§ Study questions:
(a) Echo the article on the provider payment monitoring toolkit word for word. Begin at "Achieving universal health" and stop after "of provider payment systems.".
(b) According to the article on the provider payment monitoring toolkit, which organization released the toolkit?
(c) Pick up the article on the provider payment monitoring toolkit after its final sentence and continue it.
━━━━━ Document text
A New Monitoring Toolkit Empowers Countries to Track Provider Payment Systems Apr 20, 2017

A New Monitoring Toolkit Empowers Countries to Track Provider Payment Systems

Achieving universal health coverage—ensuring access to basic health services for an entire population without risk of financial hardship or impoverishment—is a challenge confronting many countries. To sustain progress toward universal health coverage (UHC), governments must generate resources for expanding coverage, distribute the resources equitably, and use them efficiently to achieve the most benefit in terms of meeting health care needs, ensuring quality of care, and protecting users from financial hardship due to out-of-pocket payments – functions that all get affected by the efficacy of provider payment systems.   

A new data analytics toolkit, released by the Joint Learning Network for Universal Health Coverage (JLN), is aiming to arm the countries with meaningful monitoring of health provider payment systems, even when the data availability is not perfect. 

“Using Data analytics to Monitor Health Provider Payment Systems: A Toolkit for Countries Working Toward Universal Health Coverage” is being launched at the 2nd Annual Universal Health Coverage Financing Forum, held April 20-21 in Washington DC, where over 300 participants have gathered from over 40 countries to discuss the challenges and learn about practical pathways to improving the efficiency of health financing.  

An effective provider payment system is a critical stepping stone to achieving UHC. Provider payment systems consist of one or more provider payment methods and all supporting systems, such as contracting and reporting mechanisms, information systems, and financial management systems. Nearly every country that is working toward UHC is developing or improving strategic provider payment systems.
━━━━━━━━━━
━━━━━ Entries supplied
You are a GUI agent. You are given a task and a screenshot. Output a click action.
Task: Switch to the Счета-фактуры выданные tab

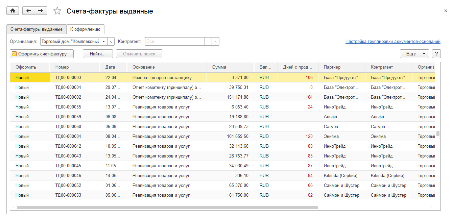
━━━━━━━━━━
━━━━━ Entries supplied
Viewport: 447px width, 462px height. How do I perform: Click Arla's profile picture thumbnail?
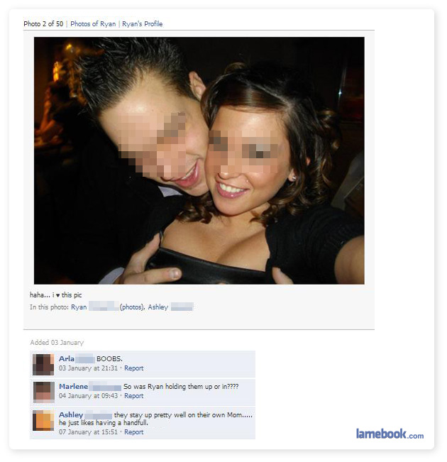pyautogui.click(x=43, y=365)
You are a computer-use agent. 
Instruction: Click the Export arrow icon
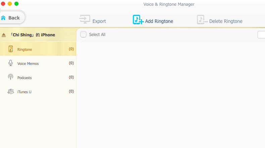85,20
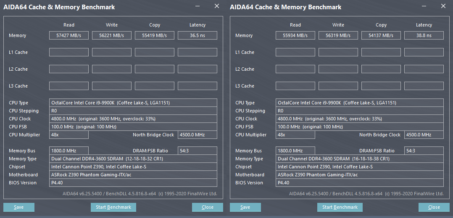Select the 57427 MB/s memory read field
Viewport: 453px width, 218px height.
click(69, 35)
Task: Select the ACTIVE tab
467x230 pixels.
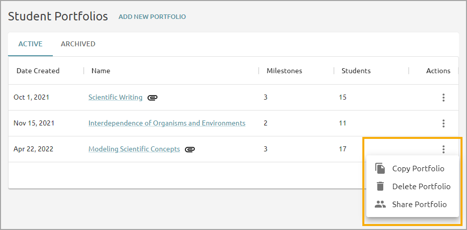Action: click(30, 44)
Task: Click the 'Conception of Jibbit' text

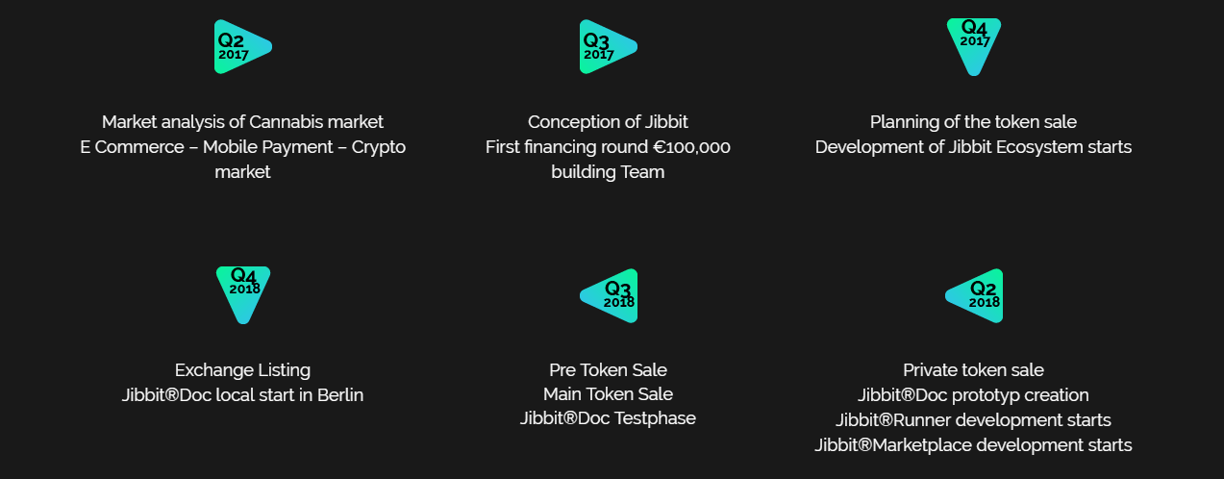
━━━━━━━━━━
━━━━━ Entries supplied
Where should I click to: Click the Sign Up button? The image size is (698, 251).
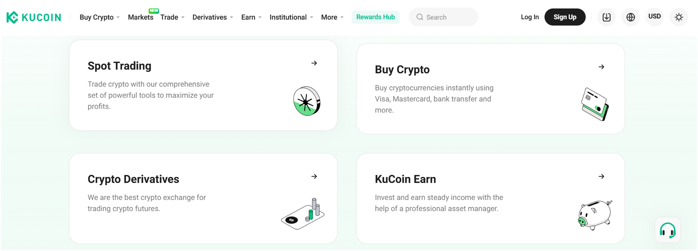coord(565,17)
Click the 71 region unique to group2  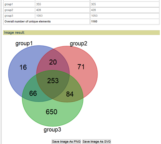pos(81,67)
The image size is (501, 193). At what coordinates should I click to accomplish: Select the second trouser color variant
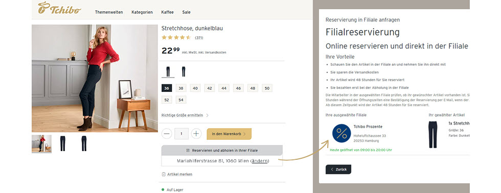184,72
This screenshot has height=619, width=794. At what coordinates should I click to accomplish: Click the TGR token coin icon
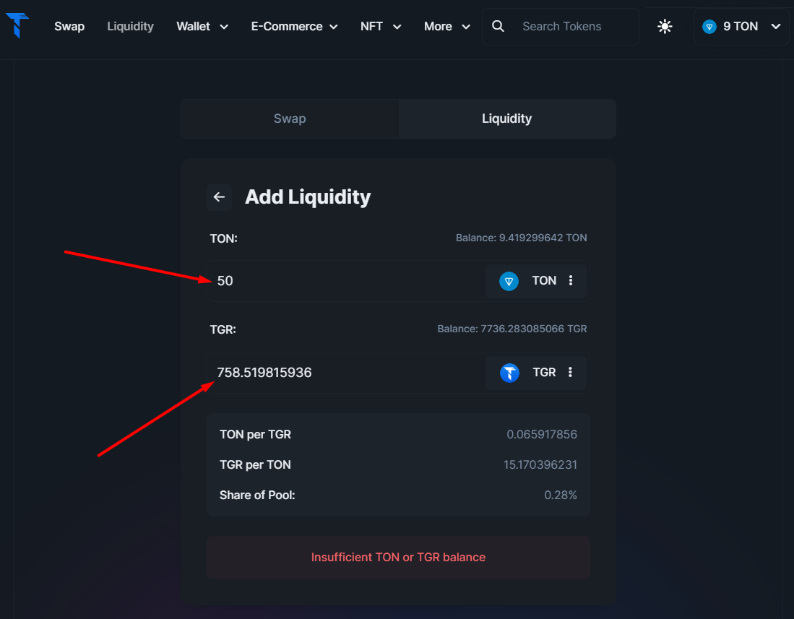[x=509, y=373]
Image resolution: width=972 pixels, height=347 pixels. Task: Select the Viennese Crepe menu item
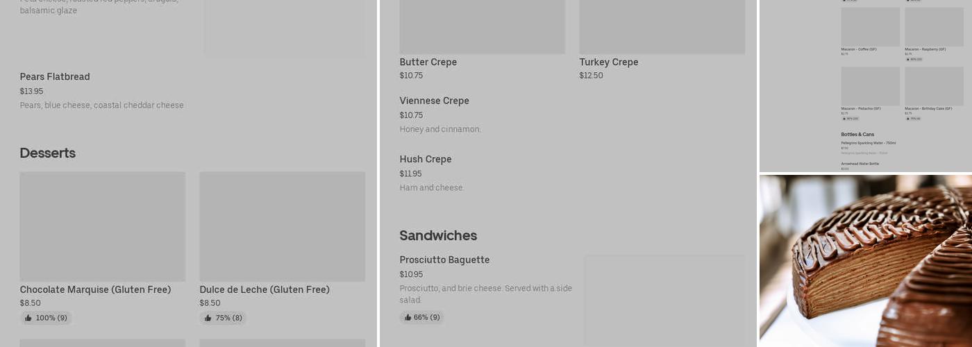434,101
━━━━━━━━━━
§ Responses by item number:
(a)
Achieving universal health coverage—ensuring access to basic health services for an entire population without risk of financial hardship or impoverishment—is a challenge confronting many countries. To sustain progress toward universal health coverage (UHC), governments must generate resources for expanding coverage, distribute the resources equitably, and use them efficiently to achieve the most benefit in terms of meeting health care needs, ensuring quality of care, and protecting users from financial hardship due to out-of-pocket payments – functions that all get affected by the efficacy of provider payment systems.

(b) The Joint Learning Network for Universal Health Coverage (JLN).

(c)
It is important to collect information about the implementation and maintenance of provider payment systems, to track how providers are responding, whether objectives for service delivery and other goals are being achieved, and to watch for any unintended consequences, such as overuse of expensive services, excessive referrals, or skimping on necessary care. 

Development of the Toolkit

The JLN, a community of policy-makers and practitioners from around the world, convened representatives from 13 countries in 2015 and 2016 to share experiences, expertise, and challenges related to monitoring health provider payment systems. With support from technical facilitators from Results for Development (R4D), PATH, and PharmAccess Foundation, the participating countries – Ghana, India, Indonesia, Kazakhstan, Kenya, Malaysia, Mali, Moldova, Mongolia, Nigeria, the Philippines, and Vietnam – collaboratively applied practical knowledge to develop the toolkit – a step-by-step guidance on using data analytics to monitor health provider payment systems, identify trends, track whether payment systems are supporting health system objectives, and get timely information on any unintended consequences.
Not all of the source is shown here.